Koji Miki; Shiho Honma; Satomi Ebara; Kenzo Kumamoto; Shinya Murakami; Satoshi Wakisaka

doi:10.1371/journal.pone.0129826

Abstract

The periodontal ligament has a rich sensory nerve supply which originates from the trigeminal ganglion and trigeminal mesencephalic nucleus. Although various types of mechanoreceptors have been reported in the periodontal ligament, the Ruffini ending is an essential one. It is unknown whether the distribution of periodontal nerve fibers in deciduous teeth is identical to that in permanent teeth or not. Moreover, morphological changes in the distribution of periodontal nerve fibers during resorption of deciduous teeth and eruption of successional permanent teeth in diphyodont animals have not been reported in detail. Therefore, in this study, we examined changes in the distribution of periodontal nerve fibers in the cat during changes in dentition (i.e., deciduous, mixed and permanent dentition) by immunohistochemistry of protein gene product 9.5. During deciduous dentition, periodontal nerve fibers were concentrated at the apical portion, and sparsely distributed in the periodontal ligament of deciduous molars. During mixed dentition, the periodontal nerve fibers of deciduous molars showed degenerative profiles during resorption. In permanent dentition, the periodontal nerve fibers of permanent premolars, the successors of deciduous molars, increased in number. Similar to permanent premolars, the periodontal nerve fibers of permanent molars, having no predecessors, increased in number, and were densely present in the apical portion. The present results indicate that the distribution of periodontal nerve fibers in deciduous dentition is almost identical to that in permanent dentition although the number of periodontal nerve fibers in deciduous dentition was low. The sparse distribution of periodontal nerve fibers in deciduous dentition agrees with clinical evidence that children are less sensitive to tooth stimulation than adults.

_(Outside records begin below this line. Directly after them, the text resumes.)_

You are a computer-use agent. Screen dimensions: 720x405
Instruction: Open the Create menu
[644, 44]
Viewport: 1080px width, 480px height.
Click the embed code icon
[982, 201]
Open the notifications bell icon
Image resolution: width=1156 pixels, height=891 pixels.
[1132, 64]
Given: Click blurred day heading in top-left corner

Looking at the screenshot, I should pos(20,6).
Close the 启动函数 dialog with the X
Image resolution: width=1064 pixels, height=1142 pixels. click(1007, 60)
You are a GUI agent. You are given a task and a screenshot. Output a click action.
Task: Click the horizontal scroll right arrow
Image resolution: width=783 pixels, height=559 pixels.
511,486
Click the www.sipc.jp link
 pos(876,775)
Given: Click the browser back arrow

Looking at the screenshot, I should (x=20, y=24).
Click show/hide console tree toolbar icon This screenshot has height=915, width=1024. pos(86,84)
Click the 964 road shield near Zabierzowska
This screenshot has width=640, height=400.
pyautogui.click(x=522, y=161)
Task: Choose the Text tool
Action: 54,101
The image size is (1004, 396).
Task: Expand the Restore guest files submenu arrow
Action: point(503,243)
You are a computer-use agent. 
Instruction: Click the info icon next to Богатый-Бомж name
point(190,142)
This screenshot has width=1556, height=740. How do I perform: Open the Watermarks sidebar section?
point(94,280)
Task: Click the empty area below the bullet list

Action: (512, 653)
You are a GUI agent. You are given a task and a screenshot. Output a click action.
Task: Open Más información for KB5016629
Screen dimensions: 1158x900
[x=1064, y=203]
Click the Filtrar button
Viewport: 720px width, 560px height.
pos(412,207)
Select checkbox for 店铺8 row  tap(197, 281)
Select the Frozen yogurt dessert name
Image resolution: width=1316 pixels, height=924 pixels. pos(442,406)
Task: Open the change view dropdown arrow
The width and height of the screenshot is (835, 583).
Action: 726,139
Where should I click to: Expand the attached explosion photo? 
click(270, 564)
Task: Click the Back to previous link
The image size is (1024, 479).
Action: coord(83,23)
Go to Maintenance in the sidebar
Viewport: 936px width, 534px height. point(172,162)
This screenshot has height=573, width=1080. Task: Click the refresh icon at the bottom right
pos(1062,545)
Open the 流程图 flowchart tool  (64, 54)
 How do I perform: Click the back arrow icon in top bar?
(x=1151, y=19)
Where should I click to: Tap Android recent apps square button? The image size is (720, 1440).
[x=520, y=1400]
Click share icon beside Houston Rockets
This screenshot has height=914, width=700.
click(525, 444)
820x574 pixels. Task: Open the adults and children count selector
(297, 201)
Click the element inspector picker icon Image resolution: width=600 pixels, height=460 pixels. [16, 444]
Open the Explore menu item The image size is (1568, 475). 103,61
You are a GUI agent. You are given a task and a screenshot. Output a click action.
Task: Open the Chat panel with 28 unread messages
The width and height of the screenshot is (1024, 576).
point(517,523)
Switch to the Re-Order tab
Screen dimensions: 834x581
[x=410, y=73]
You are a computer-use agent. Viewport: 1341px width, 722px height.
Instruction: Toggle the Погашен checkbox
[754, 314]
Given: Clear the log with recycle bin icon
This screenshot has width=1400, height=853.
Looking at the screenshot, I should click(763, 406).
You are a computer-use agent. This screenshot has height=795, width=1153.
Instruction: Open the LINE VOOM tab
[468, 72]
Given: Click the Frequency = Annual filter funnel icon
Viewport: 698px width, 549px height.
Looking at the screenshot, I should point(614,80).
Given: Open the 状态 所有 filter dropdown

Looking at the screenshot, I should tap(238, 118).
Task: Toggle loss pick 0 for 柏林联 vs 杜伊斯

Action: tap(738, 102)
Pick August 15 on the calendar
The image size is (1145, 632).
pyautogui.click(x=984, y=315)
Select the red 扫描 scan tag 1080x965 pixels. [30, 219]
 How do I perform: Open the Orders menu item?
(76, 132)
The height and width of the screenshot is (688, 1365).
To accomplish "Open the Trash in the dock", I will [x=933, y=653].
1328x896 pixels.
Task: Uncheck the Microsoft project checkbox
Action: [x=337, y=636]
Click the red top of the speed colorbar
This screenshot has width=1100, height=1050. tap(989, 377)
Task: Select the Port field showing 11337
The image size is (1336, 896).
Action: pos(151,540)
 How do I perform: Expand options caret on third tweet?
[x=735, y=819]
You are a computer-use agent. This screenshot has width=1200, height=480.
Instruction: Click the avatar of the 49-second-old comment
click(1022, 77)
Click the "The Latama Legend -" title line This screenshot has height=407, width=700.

Citation: Miki K, Honma S, Ebara S, Kumamoto K, Murakami S, Wakisaka S (2015) Changes in the Distribution of Periodontal Nerve Fibers during Dentition Transition in the Cat. PLoS ONE 10(6): e0129826. https://doi.org/10.1371/journal.pone.0129826

Academic Editor: Jonathan A. Coles, Glasgow University, UNITED KINGDOM

Received: February 28, 2015; Accepted: May 12, 2015; Published: June 17, 2015

Copyright: © 2015 Miki et al. This is an open access article distributed under the terms of the Creative Commons Attribution License, which permits unrestricted use, distribution, and reproduction in any medium, provided the original author and source are credited

Data Availability: All relevant data are within the paper.

Funding: This work was supported by Japan Society for the Promotion of Science Grants-in-Aid for Young Scientists (B) Grant Number 24792324, and 26861811 to KM and Grant-in-Aid for Scientific Research (C) Grant Number 24592762 to SH. http://kaken.nii.ac.jp. The funders had no role in study design, data collection and analysis, decision to publish, or preparation of the manuscript.

Competing interests: The authors have declared that no competing interests exist.

Introduction

The periodontal ligament receives dense sensory innervation by nociceptive-free nerve endings and mechanoreceptive specialized endings. Although various types of mechanoreceptors have been reported in the periodontal ligament, the Ruffini ending is an essential one. The morphology and histochemical properties of periodontal Ruffini endings have been extensively studied in the periodontal ligament of rat incisors under normal conditions, and those during development and regeneration after nerve injury. Under normal conditions, periodontal Ruffini endings of the rat incisor are concentrated in the alveolar half of the lingual periodontal ligament, and display dendritic ramifications with expanded axon terminals through an association with specialized Schwann cells called terminal or lamellar Schwann cells [1, 2, 3]. Although the rodent incisors are the most popular experimental model for the examination of periodontal innervation, they have unique characteristics, i.e., they are rootless and continuously erupting. In this regard, the rat incisor is quite different from the molars. In rat molars, the Ruffini endings are mostly localized in the apical region, and have a similar morphology to the rat incisor [4, 5, 6].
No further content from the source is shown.